## What is being asked
In the records below, find the line holding "You are a GUI"; copy it and every line after it to the end, omitting all images.

Start of Records provided

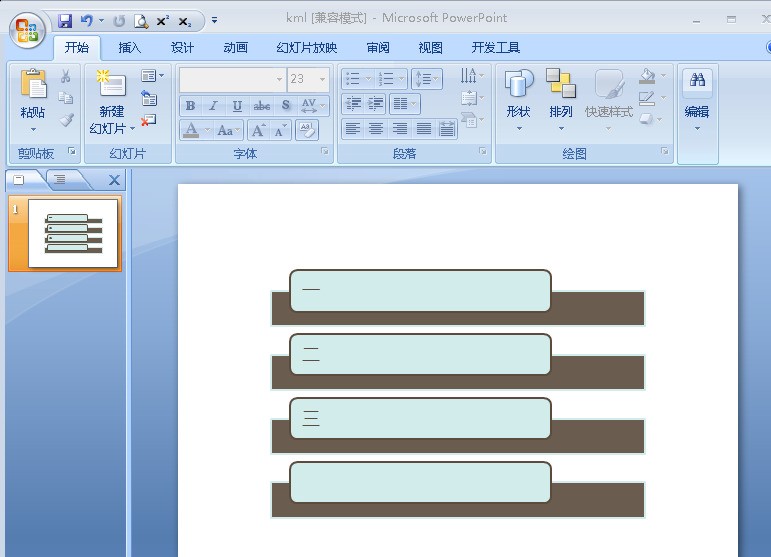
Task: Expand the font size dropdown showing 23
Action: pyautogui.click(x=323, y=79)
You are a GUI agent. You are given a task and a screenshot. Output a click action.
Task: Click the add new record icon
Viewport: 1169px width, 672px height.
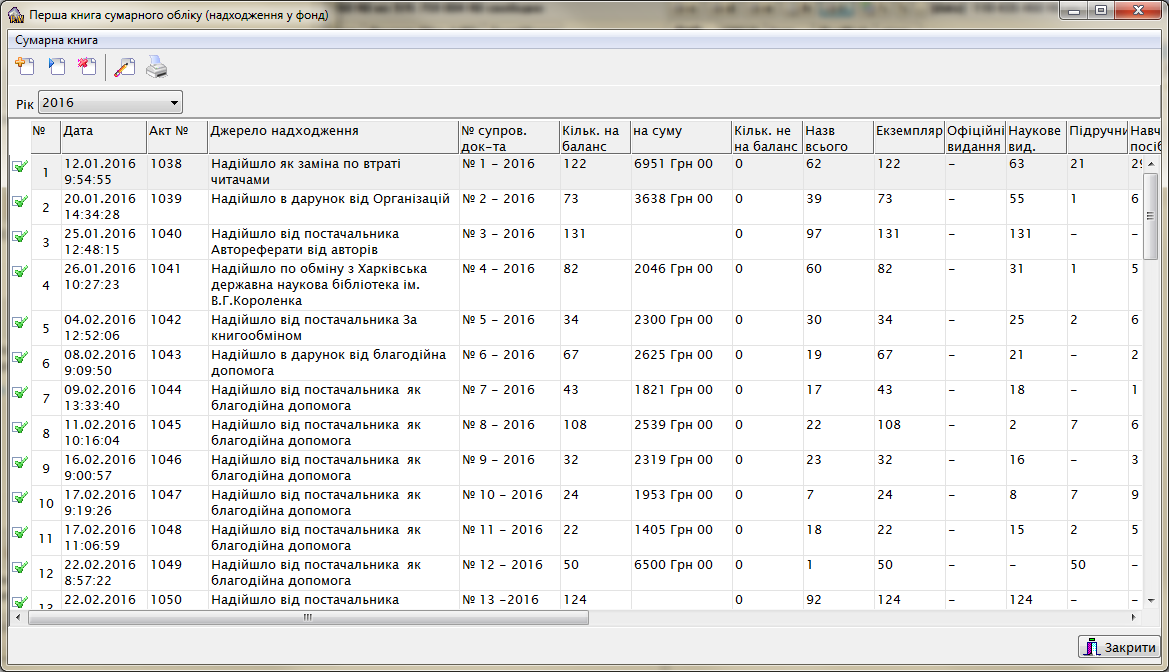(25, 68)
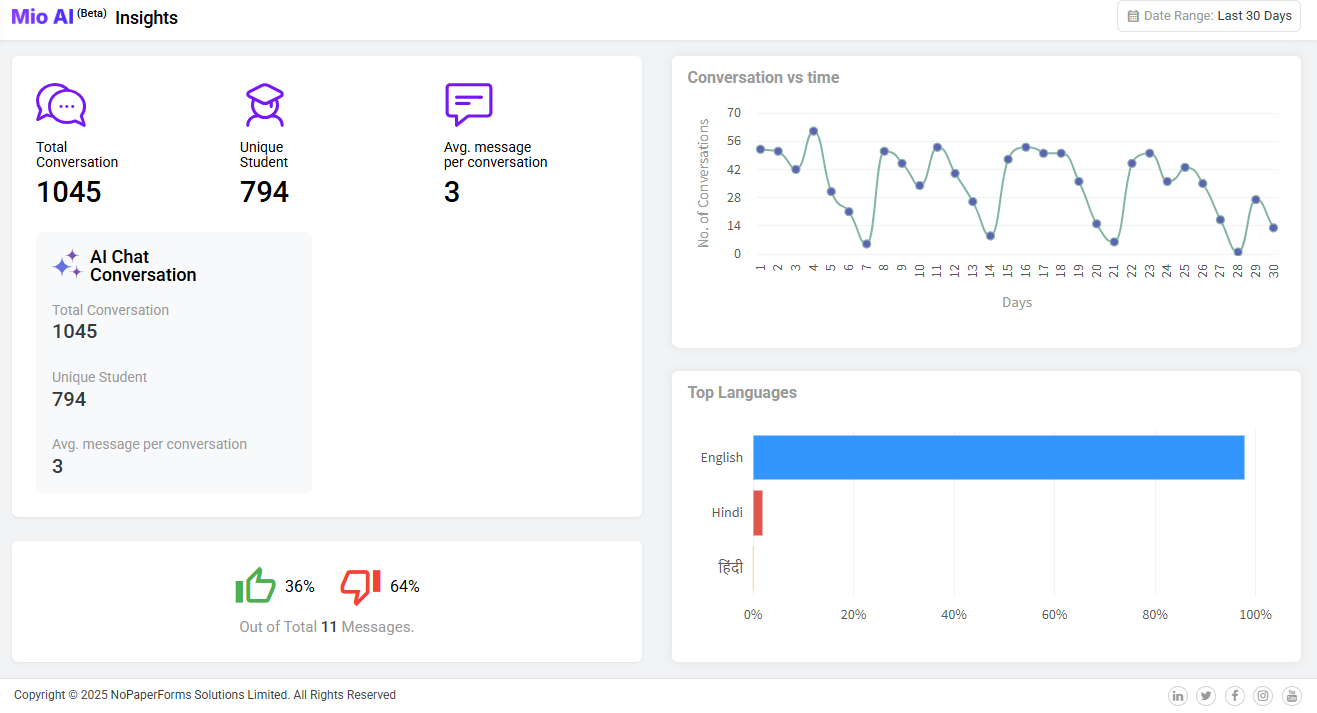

End of Records provided

## Exercise result
You are a GUI agent. You are given a task and a screenshot. Output a click action.
Task: Click the add new record icon
Viewport: 1169px width, 672px height.
(25, 68)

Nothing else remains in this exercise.